WORK TO DO
Please render every line of the records below as a Markdown table with the columns Row and Line, numbering each row and omitting blank lines.

INPUT DATA

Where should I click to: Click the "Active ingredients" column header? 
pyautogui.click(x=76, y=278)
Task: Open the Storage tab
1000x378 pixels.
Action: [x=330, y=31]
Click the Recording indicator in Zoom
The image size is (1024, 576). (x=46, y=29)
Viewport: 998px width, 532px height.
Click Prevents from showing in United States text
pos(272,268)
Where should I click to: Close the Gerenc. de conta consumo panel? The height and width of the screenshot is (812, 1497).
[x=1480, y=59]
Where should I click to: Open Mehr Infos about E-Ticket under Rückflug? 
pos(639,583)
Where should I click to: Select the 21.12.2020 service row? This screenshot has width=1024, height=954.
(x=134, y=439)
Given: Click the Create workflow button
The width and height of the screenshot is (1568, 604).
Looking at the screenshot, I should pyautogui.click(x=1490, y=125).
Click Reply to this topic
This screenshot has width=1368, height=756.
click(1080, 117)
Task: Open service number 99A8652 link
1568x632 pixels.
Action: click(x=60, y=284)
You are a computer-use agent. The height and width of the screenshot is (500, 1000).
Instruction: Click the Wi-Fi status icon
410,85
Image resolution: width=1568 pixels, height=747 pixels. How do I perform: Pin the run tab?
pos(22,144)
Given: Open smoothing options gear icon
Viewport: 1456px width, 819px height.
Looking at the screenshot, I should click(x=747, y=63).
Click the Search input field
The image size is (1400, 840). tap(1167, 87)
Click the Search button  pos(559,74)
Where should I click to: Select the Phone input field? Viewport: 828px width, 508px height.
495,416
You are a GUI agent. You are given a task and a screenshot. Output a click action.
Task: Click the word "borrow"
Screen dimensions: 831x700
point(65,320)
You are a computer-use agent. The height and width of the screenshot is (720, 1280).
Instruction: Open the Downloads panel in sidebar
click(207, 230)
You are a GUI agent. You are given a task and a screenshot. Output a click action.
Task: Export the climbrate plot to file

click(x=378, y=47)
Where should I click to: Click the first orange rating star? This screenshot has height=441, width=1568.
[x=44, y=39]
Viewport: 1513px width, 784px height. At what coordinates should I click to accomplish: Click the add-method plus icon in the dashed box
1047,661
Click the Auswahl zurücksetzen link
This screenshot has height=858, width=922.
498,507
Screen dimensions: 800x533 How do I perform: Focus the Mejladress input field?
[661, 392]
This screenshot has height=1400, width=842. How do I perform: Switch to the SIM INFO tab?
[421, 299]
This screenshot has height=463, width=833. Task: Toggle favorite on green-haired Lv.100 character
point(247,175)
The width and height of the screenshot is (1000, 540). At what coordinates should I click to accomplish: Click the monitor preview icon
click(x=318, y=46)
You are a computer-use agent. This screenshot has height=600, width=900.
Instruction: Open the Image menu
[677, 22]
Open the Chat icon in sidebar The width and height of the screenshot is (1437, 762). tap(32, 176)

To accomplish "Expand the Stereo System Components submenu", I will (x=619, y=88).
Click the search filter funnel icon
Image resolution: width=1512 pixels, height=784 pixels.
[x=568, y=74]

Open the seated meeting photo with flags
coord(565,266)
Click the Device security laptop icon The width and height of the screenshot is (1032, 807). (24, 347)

SOLUTION
| Row | Line |
|---|---|
| 1 | Where should I click to: Click the "Active ingredients" column header?  |
| 2 | pyautogui.click(x=76, y=278) |
| 3 | Task: Open the Storage tab |
| 4 | 1000x378 pixels. |
| 5 | Action: [x=330, y=31] |
| 6 | Click the Recording indicator in Zoom |
| 7 | The image size is (1024, 576). (x=46, y=29) |
| 8 | Viewport: 998px width, 532px height. |
| 9 | Click Prevents from showing in United States text |
| 10 | pos(272,268) |
| 11 | Where should I click to: Close the Gerenc. de conta consumo panel? The height and width of the screenshot is (812, 1497). |
| 12 | [x=1480, y=59] |
| 13 | Where should I click to: Open Mehr Infos about E-Ticket under Rückflug?  |
| 14 | pos(639,583) |
| 15 | Where should I click to: Select the 21.12.2020 service row? This screenshot has width=1024, height=954. |
| 16 | (x=134, y=439) |
| 17 | Given: Click the Create workflow button |
| 18 | The width and height of the screenshot is (1568, 604). |
| 19 | Looking at the screenshot, I should pyautogui.click(x=1490, y=125). |
| 20 | Click Reply to this topic |
| 21 | This screenshot has width=1368, height=756. |
| 22 | click(1080, 117) |
| 23 | Task: Open service number 99A8652 link |
| 24 | 1568x632 pixels. |
| 25 | Action: click(x=60, y=284) |
| 26 | You are a computer-use agent. The height and width of the screenshot is (500, 1000). |
| 27 | Instruction: Click the Wi-Fi status icon |
| 28 | 410,85 |
| 29 | Image resolution: width=1568 pixels, height=747 pixels. How do I perform: Pin the run tab? |
| 30 | pos(22,144) |
| 31 | Given: Open smoothing options gear icon |
| 32 | Viewport: 1456px width, 819px height. |
| 33 | Looking at the screenshot, I should click(x=747, y=63). |
| 34 | Click the Search input field |
| 35 | The image size is (1400, 840). tap(1167, 87) |
| 36 | Click the Search button  pos(559,74) |
| 37 | Where should I click to: Select the Phone input field? Viewport: 828px width, 508px height. |
| 38 | 495,416 |
| 39 | You are a GUI agent. You are given a task and a screenshot. Output a click action. |
| 40 | Task: Click the word "borrow" |
| 41 | Screen dimensions: 831x700 |
| 42 | point(65,320) |
| 43 | You are a computer-use agent. The height and width of the screenshot is (720, 1280). |
| 44 | Instruction: Open the Downloads panel in sidebar |
| 45 | click(207, 230) |
| 46 | You are a GUI agent. You are given a task and a screenshot. Output a click action. |
| 47 | Task: Export the climbrate plot to file |
| 48 | click(x=378, y=47) |
| 49 | Where should I click to: Click the first orange rating star? This screenshot has height=441, width=1568. |
| 50 | [x=44, y=39] |
| 51 | Viewport: 1513px width, 784px height. At what coordinates should I click to accomplish: Click the add-method plus icon in the dashed box |
| 52 | 1047,661 |
| 53 | Click the Auswahl zurücksetzen link |
| 54 | This screenshot has height=858, width=922. |
| 55 | 498,507 |
| 56 | Screen dimensions: 800x533 How do I perform: Focus the Mejladress input field? |
| 57 | [661, 392] |
| 58 | This screenshot has height=1400, width=842. How do I perform: Switch to the SIM INFO tab? |
| 59 | [421, 299] |
| 60 | This screenshot has height=463, width=833. Task: Toggle favorite on green-haired Lv.100 character |
| 61 | point(247,175) |
| 62 | The width and height of the screenshot is (1000, 540). At what coordinates should I click to accomplish: Click the monitor preview icon |
| 63 | click(x=318, y=46) |
| 64 | You are a computer-use agent. This screenshot has height=600, width=900. |
| 65 | Instruction: Open the Image menu |
| 66 | [677, 22] |
| 67 | Open the Chat icon in sidebar The width and height of the screenshot is (1437, 762). tap(32, 176) |
| 68 | To accomplish "Expand the Stereo System Components submenu", I will (x=619, y=88). |
| 69 | Click the search filter funnel icon |
| 70 | Image resolution: width=1512 pixels, height=784 pixels. |
| 71 | [x=568, y=74] |
| 72 | Open the seated meeting photo with flags |
| 73 | coord(565,266) |
| 74 | Click the Device security laptop icon The width and height of the screenshot is (1032, 807). (24, 347) |